--- Records provided ---

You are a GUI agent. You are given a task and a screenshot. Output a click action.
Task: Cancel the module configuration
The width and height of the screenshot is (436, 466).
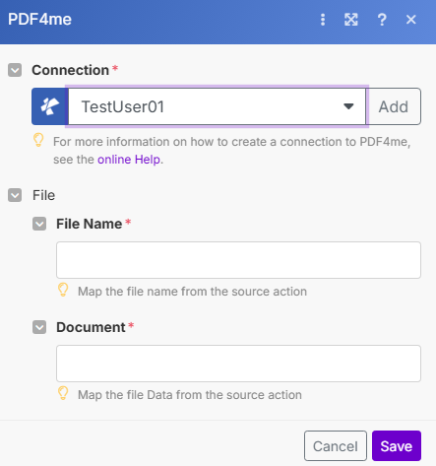point(336,446)
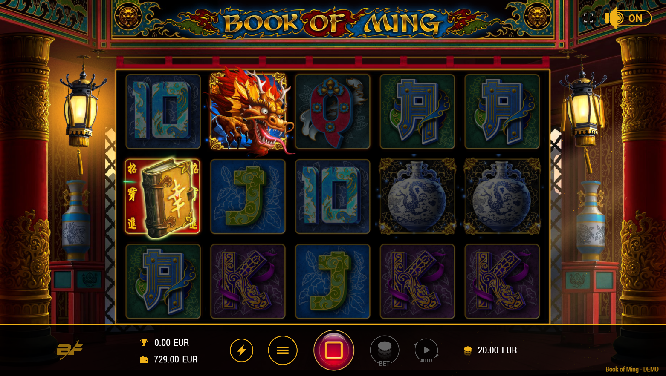Click the BF Games logo

click(x=69, y=350)
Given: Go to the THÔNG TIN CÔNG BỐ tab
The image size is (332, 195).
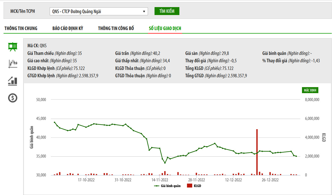Looking at the screenshot, I should pyautogui.click(x=116, y=28).
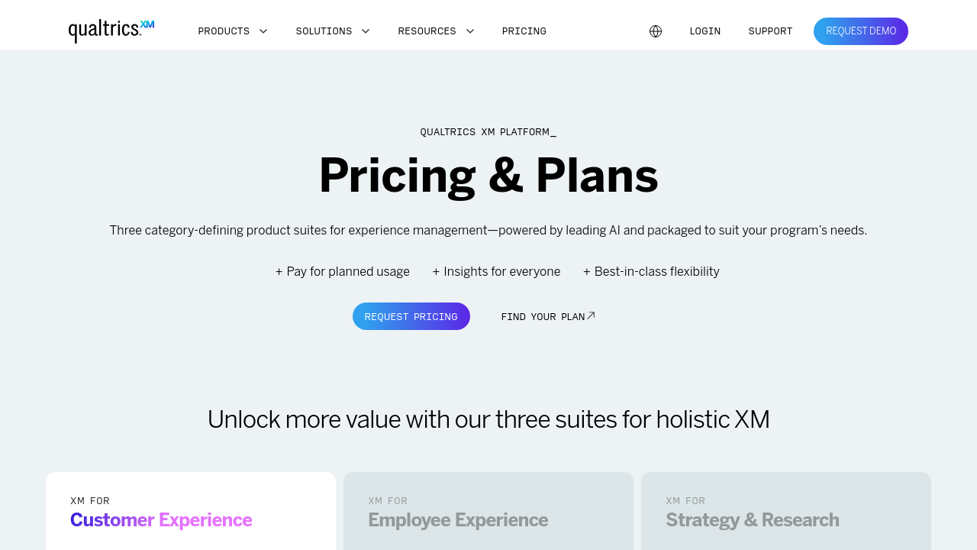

---

Task prompt: Go through the records and repeat each one exactly, skipping anything that is a picture.

Worked solution:
You are a GUI agent. You are given a task and a screenshot. Output a click action.
Task: Cancel the module configuration
The width and height of the screenshot is (436, 466).
point(336,446)
Click the BF Games logo

click(x=69, y=350)
Given: Go to the THÔNG TIN CÔNG BỐ tab
The image size is (332, 195).
Looking at the screenshot, I should pyautogui.click(x=116, y=28).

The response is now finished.